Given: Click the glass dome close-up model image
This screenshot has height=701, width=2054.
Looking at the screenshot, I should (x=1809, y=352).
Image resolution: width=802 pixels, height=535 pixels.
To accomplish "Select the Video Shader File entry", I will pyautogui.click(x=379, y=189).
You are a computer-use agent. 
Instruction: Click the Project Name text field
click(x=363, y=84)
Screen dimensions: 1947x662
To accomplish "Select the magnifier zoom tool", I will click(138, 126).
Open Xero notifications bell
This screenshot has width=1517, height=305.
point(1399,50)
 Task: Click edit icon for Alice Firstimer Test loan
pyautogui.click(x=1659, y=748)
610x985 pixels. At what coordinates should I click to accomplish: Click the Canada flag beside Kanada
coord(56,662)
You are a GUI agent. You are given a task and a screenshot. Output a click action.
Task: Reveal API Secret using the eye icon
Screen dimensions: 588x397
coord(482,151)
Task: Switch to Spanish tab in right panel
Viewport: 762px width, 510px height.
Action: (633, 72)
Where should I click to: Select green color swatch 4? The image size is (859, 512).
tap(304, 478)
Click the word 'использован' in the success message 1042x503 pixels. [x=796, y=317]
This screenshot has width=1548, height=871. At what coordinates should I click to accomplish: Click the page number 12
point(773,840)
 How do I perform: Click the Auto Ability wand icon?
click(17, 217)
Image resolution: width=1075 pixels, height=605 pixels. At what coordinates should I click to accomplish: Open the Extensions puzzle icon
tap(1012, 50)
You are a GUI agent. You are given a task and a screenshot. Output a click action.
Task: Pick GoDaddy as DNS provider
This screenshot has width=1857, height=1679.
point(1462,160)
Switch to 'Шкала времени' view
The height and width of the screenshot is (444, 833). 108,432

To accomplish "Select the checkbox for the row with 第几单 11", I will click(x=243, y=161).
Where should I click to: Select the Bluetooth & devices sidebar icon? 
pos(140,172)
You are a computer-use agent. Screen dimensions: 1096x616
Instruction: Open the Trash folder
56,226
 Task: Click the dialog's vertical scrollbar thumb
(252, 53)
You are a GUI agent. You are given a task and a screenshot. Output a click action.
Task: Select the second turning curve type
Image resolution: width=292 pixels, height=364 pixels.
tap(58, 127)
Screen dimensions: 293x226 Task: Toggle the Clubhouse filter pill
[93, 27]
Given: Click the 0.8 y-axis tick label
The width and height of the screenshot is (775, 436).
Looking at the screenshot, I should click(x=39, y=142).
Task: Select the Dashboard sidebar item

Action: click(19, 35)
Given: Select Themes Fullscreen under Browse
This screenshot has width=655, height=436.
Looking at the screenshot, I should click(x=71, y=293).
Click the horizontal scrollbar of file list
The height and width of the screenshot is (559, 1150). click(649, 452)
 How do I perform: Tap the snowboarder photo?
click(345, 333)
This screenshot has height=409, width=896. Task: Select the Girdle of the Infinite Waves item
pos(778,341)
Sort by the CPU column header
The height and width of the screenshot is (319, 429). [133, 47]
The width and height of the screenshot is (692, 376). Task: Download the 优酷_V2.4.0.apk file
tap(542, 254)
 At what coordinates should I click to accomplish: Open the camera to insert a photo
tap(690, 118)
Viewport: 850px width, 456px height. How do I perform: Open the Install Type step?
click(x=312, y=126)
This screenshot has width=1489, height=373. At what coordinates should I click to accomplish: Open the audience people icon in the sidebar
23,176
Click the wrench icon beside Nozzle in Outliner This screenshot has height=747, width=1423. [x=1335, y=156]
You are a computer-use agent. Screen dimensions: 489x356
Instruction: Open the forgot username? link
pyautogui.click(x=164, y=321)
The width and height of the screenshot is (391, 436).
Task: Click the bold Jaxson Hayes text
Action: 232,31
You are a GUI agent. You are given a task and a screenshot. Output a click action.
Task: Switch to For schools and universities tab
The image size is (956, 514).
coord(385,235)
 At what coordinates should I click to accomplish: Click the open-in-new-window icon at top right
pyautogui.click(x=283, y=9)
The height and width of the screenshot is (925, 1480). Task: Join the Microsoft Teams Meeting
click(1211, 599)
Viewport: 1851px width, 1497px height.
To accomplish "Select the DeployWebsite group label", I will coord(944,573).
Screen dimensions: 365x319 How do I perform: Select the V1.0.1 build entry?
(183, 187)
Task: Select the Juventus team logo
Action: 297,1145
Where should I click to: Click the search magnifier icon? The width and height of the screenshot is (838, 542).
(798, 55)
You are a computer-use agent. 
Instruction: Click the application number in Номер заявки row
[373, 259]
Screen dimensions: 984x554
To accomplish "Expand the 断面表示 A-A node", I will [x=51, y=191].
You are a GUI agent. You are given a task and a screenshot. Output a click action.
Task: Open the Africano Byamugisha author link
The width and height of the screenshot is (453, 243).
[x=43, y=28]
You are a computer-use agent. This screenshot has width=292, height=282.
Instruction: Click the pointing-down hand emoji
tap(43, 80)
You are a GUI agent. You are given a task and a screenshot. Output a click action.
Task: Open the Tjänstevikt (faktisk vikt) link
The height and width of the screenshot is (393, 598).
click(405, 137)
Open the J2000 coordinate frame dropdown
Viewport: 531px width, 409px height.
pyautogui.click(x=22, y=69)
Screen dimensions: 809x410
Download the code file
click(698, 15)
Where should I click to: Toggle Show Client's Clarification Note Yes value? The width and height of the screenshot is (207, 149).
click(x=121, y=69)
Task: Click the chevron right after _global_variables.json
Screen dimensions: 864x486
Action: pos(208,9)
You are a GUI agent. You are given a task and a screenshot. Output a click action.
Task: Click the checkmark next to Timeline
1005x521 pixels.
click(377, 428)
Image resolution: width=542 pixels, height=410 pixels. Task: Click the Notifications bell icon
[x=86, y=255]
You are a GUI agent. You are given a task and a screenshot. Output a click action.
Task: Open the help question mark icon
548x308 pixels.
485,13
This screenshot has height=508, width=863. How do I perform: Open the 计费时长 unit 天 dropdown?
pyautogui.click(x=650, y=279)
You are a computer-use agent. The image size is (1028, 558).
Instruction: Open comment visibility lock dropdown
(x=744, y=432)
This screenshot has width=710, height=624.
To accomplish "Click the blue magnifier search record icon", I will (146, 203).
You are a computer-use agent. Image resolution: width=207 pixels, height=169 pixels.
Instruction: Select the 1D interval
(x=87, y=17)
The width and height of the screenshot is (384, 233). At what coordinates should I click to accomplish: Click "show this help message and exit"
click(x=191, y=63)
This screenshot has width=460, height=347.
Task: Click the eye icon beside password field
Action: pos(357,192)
============================================================
§ **What you need to do**: Rewrite the records from the line with "insert a photo" up to and including the line with "coord(385,235)", substituting "spanner" for "wrench" and leaving everything else as it is. Give only these lines.

§ **Problem solution**:
 At what coordinates should I click to accomplish: Open the camera to insert a photo
tap(690, 118)
Viewport: 850px width, 456px height. How do I perform: Open the Install Type step?
click(x=312, y=126)
This screenshot has width=1489, height=373. At what coordinates should I click to accomplish: Open the audience people icon in the sidebar
23,176
Click the spanner icon beside Nozzle in Outliner This screenshot has height=747, width=1423. [x=1335, y=156]
You are a computer-use agent. Screen dimensions: 489x356
Instruction: Open the forgot username? link
pyautogui.click(x=164, y=321)
The width and height of the screenshot is (391, 436).
Task: Click the bold Jaxson Hayes text
Action: 232,31
You are a GUI agent. You are given a task and a screenshot. Output a click action.
Task: Switch to For schools and universities tab
The image size is (956, 514).
coord(385,235)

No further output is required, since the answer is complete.